It’s remarkable how enjoyable it is to see some familiar object through an obscuring mist. Like, take a simple drawing you’ve seen a million times and wet it to see the ink run: Suddenly it looks mystical, poignant, a romantic ruin. And given how simple and surefire the technique is, it’s curious how few composers have availed themselves of it. After all, there’s no easier way to get a complex passage across to an audience than to have some familiar tune sing out from the background.

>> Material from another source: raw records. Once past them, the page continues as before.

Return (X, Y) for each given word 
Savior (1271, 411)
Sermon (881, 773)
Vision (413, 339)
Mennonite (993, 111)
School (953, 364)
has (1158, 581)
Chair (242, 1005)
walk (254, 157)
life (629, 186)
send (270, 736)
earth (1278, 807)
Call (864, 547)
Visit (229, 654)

There’s Charles Ives, of course, who made something of a fetish of having “Columbia, the Gem of the Ocean” peeping through an orchestral chaos. More recently, Gloria Coates’s Fourth Symphony washes over an aria from Purcell’s Dido and Aeneas with a veil of string glissandos. Berio’s Sinfonia draws wonderful sonic graffiti over Mahler’s Second Symphony, and I once reviewed here Berio’s Rendering, an orchestral piece on sketches from Schubert’s uncompleted Tenth Symphony, with snatches of Austrian melody fading into and out of hazy tone clusters. And the German composer Dieter Schnebel has a lovely Schubert-Phantasie based on Schubert’s G-major Sonat, in which the cadences of that piece waft ghostlike through the background. All these examples are for acoustic instruments, but now electronic composer Phil Kline is getting in on the act, and no one could be better suited.

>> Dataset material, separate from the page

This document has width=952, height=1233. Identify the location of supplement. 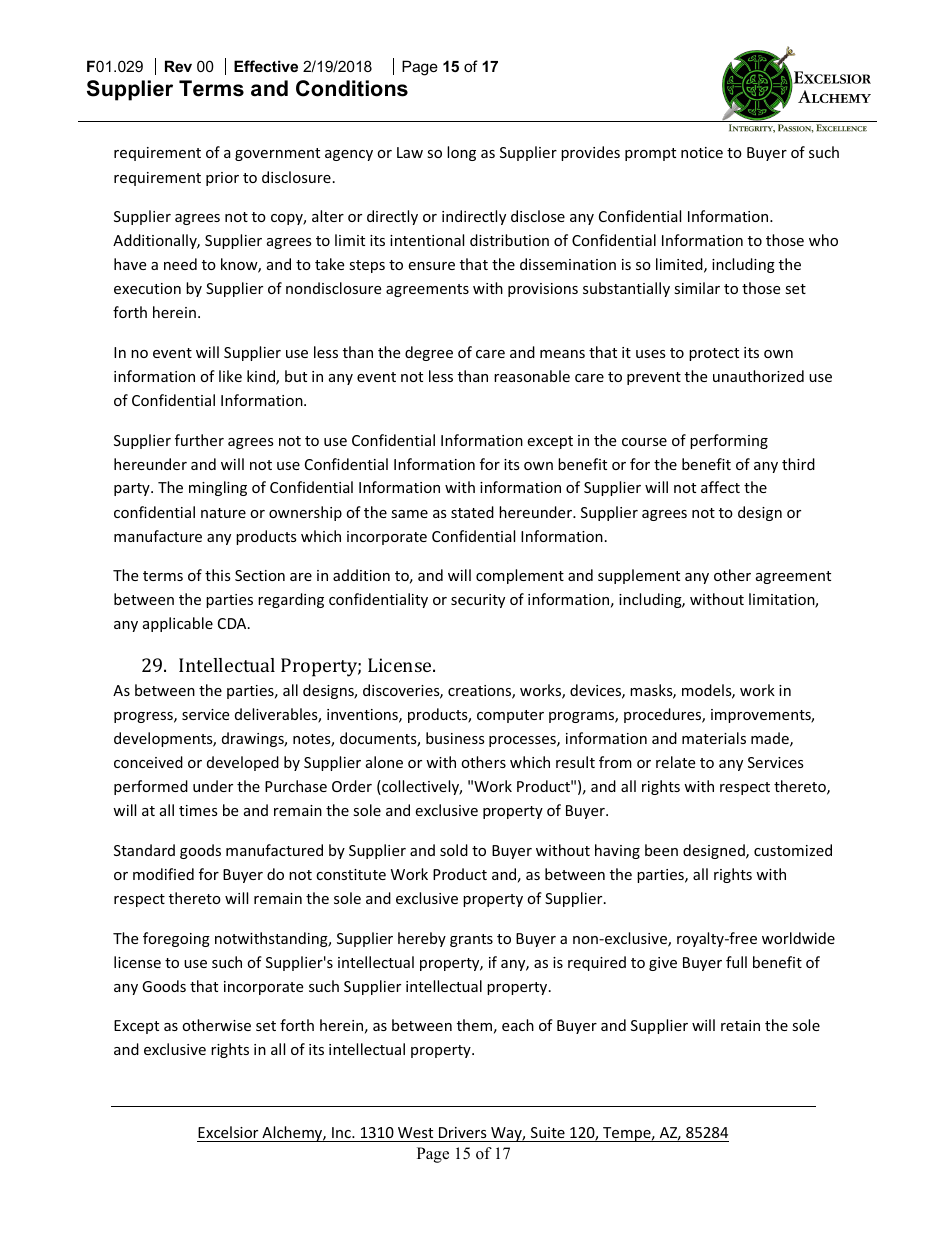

Kline’s February 17 gig was at Egizio’s Project, a little gallery space in Soho where Patrick Grant is curating a concert series called “One-Two-Three-Go!”; hardly worth publicizing them, because the place was already packed up to the heating vents with listeners. Two of Kline’s four pieces were based on the quotation technique I’m referring to. Mirage (I Only Have Eyes for You) was a video piece with electronics whose halo of glissandoing tones gradually allowed the pop song referred to in the subtitle to blur through as though from a distant room. And in A City Called Heaven, Kline sang an altered version of the old Southern hymn “I Am a Poor Wayfarin’ Stranger” as Eve Beglarian crooned ebbing and swelling wordless tones, and Todd Reynolds spun out a delicate background on violin. Meanwhile, a digital delay system sustained their tones into a wash through which the song was just intelligible.

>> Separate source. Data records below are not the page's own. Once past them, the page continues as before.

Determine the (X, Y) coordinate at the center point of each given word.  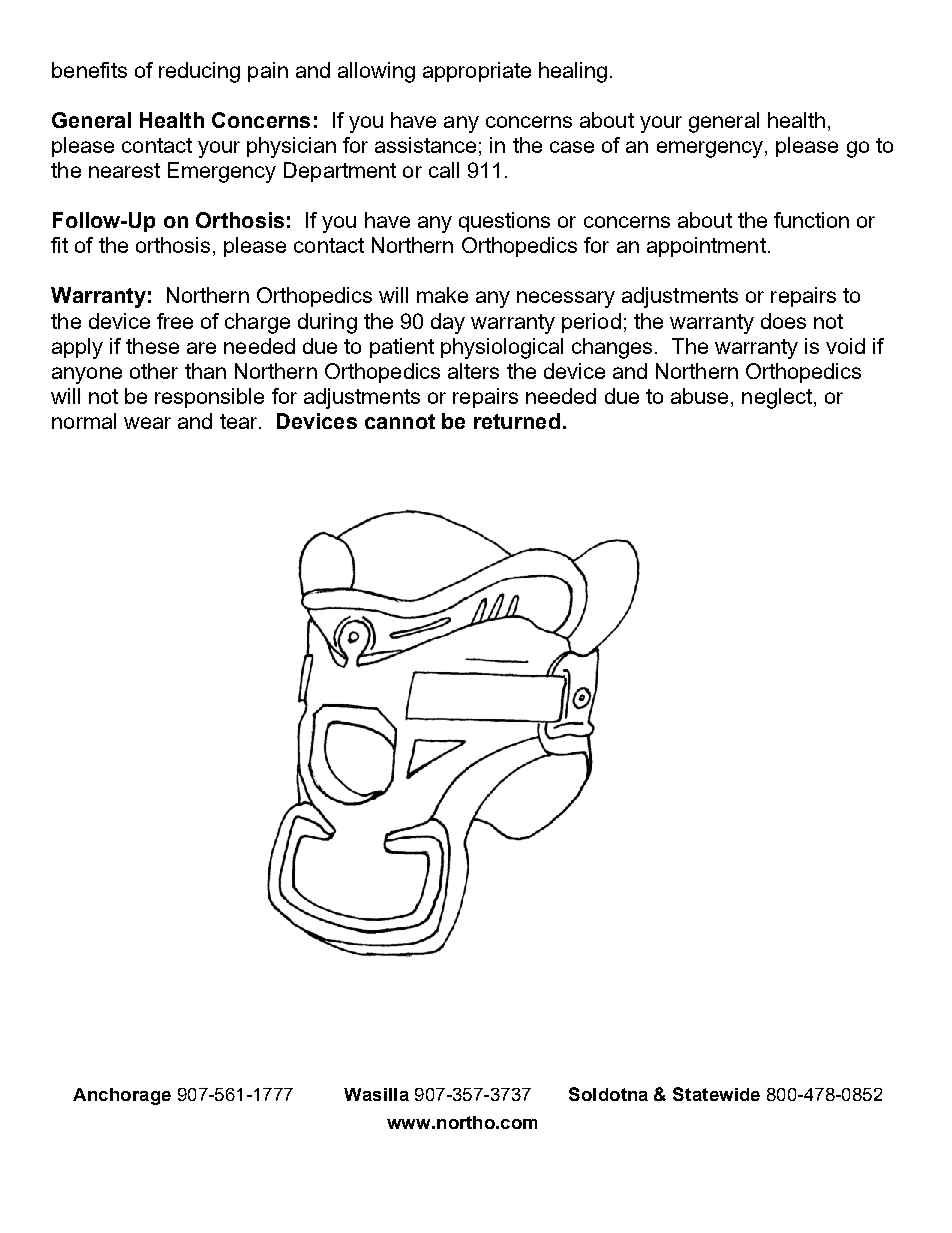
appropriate (477, 72)
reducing (199, 72)
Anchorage (122, 1096)
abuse (699, 396)
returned (517, 421)
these (152, 346)
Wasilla (376, 1094)
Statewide (716, 1094)
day (448, 323)
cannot (400, 421)
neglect (777, 398)
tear (240, 421)
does (783, 321)
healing (573, 72)
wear (147, 423)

Delayed signals are central to Kline’s aesthetic—he’s best known for his music for multiple boom boxes, which he sometimes uses to record each other in recursive loops. More often, though, his textures echo back and forth from boom boxes carried on the shoulders of pedestrian volunteers; you’ll hear the effect on the new recording of his famous Unsilent Night, a peripatetic Downtown Christmas tradition, just released on a Cantaloupe compact disc. But delay isn’t his only technique, and I can’t figure out how he gets the orchestral textures of bells and strings in pieces like Mirage; sometimes no simple repetition seems present, and I can only shut up and listen. Reynolds, though, also played four Kline études for violin entirely based on digital delay, something like Steve Reich’s Violin Phase only less ambitious and more melodic. Each line of crisp eighth notes Reynolds tossed off became background to new melodies, the results often sailing along in oddly restful tone clusters.
Apparently not content to write music just to sit and listen to, Kline, as his concert career expands, is adding text and video. His use of text I’m not totally convinced by yet; in Mirage, it seemed to just drown out beautiful sounds—but his video sense is catching up with his music. The major work, Meditations in an Emergency, was a symphonic-sized accompaniment to videos he made himself—for example, panning back and forth from his hand in front of a New York sidewalk up to the tops of buildings over and over again, with shifts in perspective that formed a reasonable analogy to his music. (Despite its title, the piece was made prior to 9-11, though it now inevitably calls that emergency to mind.) The music, more strings and bells with obscured singing voices in the background, swirled from boom boxes hidden around the periphery of the room, like dry-ice smoke slowly enveloping us.
Here, too, was a sense of the identifiable—New York skyscrapers you’ve seen a million times—brought into contact with the ineffable: the repetition and transformation of abstract outlines. Of course, these smaller works of Kline’s don’t achieve the grandeur he can get in larger and longer sound assemblages, but everything he does—as Cage said of Feldman’s music—is just almost too beautiful.